> [Entries provided]

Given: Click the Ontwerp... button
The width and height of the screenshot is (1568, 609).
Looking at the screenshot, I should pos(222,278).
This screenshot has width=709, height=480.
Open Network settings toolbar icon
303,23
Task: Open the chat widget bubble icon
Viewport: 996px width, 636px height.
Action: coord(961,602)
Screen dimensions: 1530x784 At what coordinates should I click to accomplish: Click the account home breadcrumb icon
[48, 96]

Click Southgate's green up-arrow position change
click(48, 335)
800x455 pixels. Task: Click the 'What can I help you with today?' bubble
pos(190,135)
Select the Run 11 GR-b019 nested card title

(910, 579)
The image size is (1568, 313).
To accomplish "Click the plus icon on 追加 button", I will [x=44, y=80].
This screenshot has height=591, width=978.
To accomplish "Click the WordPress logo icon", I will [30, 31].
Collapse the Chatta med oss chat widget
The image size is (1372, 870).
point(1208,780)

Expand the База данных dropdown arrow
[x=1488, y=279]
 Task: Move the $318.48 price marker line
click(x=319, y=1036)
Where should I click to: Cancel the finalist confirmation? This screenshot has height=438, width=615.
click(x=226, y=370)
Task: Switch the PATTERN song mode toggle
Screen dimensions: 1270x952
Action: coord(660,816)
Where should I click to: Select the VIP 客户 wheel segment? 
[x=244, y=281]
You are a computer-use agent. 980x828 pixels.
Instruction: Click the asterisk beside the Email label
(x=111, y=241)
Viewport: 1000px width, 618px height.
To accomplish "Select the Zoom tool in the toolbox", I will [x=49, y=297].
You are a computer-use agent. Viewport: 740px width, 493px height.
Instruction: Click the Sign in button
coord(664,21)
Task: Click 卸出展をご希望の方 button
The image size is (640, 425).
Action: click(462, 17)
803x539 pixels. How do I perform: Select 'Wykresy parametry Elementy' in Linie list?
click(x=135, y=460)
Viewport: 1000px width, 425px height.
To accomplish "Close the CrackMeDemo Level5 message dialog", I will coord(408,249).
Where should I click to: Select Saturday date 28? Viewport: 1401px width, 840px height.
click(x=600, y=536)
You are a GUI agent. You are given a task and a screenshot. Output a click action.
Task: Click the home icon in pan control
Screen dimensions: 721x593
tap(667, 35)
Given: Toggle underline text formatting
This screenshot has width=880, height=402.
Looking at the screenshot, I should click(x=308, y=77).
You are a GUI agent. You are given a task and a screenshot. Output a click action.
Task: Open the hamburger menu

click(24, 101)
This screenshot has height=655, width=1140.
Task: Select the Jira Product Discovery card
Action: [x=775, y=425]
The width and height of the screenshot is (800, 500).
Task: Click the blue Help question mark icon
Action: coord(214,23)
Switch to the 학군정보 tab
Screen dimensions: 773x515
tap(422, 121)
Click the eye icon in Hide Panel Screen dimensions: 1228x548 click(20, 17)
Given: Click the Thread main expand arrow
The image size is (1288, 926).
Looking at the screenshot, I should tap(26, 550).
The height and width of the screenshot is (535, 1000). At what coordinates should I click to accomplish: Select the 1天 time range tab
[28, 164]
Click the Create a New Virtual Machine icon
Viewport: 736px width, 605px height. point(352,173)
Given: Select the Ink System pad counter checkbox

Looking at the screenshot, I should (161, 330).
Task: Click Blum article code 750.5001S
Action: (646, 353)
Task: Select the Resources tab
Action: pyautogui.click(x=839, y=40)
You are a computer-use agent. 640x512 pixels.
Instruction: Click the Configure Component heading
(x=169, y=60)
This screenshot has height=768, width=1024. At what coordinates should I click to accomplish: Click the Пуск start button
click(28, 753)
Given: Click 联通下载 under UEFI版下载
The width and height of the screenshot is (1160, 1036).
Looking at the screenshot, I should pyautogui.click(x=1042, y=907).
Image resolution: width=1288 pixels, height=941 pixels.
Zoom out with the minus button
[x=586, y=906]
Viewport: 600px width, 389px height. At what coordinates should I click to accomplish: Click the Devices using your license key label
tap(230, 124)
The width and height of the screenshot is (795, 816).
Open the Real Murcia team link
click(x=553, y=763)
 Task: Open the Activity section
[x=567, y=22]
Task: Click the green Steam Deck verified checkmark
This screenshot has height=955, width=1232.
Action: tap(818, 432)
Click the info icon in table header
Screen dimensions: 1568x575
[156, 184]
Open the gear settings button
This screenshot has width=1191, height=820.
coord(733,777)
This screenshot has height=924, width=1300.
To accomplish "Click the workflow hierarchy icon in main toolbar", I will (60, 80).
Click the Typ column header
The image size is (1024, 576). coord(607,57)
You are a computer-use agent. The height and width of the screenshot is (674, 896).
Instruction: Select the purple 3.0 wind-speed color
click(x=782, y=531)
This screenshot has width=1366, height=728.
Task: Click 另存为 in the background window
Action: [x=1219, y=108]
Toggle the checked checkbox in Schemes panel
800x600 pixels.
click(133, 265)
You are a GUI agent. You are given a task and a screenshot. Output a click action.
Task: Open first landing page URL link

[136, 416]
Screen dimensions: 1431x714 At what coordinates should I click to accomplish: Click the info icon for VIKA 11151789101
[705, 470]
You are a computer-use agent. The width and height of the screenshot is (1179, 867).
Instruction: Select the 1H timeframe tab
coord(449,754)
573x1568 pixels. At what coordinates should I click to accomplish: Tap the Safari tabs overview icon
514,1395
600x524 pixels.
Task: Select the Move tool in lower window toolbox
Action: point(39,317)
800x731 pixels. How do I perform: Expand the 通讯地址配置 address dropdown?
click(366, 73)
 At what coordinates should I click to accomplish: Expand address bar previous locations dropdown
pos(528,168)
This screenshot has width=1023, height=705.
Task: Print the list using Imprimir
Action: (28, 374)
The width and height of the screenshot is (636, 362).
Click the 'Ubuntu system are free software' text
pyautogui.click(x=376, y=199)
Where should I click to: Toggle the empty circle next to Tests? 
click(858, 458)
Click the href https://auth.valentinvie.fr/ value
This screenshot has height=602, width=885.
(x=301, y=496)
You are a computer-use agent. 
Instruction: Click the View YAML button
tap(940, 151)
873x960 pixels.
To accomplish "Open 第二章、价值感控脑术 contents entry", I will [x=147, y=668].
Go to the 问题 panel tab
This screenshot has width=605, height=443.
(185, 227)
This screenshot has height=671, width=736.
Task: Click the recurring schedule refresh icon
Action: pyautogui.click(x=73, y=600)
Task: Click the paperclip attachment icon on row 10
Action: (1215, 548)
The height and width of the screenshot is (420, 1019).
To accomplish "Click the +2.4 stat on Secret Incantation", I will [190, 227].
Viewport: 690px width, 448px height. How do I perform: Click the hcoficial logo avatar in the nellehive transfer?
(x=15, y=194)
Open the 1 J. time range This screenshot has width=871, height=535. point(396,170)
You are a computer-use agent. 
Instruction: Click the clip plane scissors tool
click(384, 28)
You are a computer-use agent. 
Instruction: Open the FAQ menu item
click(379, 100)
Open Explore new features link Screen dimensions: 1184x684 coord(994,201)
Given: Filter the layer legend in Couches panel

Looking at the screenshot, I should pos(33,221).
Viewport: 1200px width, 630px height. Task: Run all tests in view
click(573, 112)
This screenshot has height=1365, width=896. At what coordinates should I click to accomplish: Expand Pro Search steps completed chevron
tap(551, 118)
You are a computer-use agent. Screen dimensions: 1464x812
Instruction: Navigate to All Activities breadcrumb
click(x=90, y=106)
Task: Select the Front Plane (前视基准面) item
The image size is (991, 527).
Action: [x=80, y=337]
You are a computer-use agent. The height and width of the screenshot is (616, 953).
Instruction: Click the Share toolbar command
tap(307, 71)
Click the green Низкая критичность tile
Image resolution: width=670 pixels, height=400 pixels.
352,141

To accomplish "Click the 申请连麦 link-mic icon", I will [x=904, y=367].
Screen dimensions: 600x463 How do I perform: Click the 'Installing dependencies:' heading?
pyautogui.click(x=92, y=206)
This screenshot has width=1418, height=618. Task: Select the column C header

> [Work instructions] Retype the entries exactly from the first line, stopping after the line with "Task: Click 卸出展をご希望の方 button".

> [Expected answer]
Given: Click the Ontwerp... button
The width and height of the screenshot is (1568, 609).
Looking at the screenshot, I should pos(222,278).
This screenshot has width=709, height=480.
Open Network settings toolbar icon
303,23
Task: Open the chat widget bubble icon
Viewport: 996px width, 636px height.
Action: coord(961,602)
Screen dimensions: 1530x784 At what coordinates should I click to accomplish: Click the account home breadcrumb icon
[48, 96]

Click Southgate's green up-arrow position change
click(48, 335)
800x455 pixels. Task: Click the 'What can I help you with today?' bubble
pos(190,135)
Select the Run 11 GR-b019 nested card title

(910, 579)
The image size is (1568, 313).
To accomplish "Click the plus icon on 追加 button", I will [x=44, y=80].
This screenshot has height=591, width=978.
To accomplish "Click the WordPress logo icon", I will [30, 31].
Collapse the Chatta med oss chat widget
The image size is (1372, 870).
point(1208,780)

Expand the База данных dropdown arrow
[x=1488, y=279]
 Task: Move the $318.48 price marker line
click(x=319, y=1036)
Where should I click to: Cancel the finalist confirmation? This screenshot has height=438, width=615.
click(x=226, y=370)
Task: Switch the PATTERN song mode toggle
Screen dimensions: 1270x952
Action: coord(660,816)
Where should I click to: Select the VIP 客户 wheel segment? 
[x=244, y=281]
You are a computer-use agent. 980x828 pixels.
Instruction: Click the asterisk beside the Email label
(x=111, y=241)
Viewport: 1000px width, 618px height.
To accomplish "Select the Zoom tool in the toolbox", I will [x=49, y=297].
You are a computer-use agent. Viewport: 740px width, 493px height.
Instruction: Click the Sign in button
coord(664,21)
Task: Click 卸出展をご希望の方 button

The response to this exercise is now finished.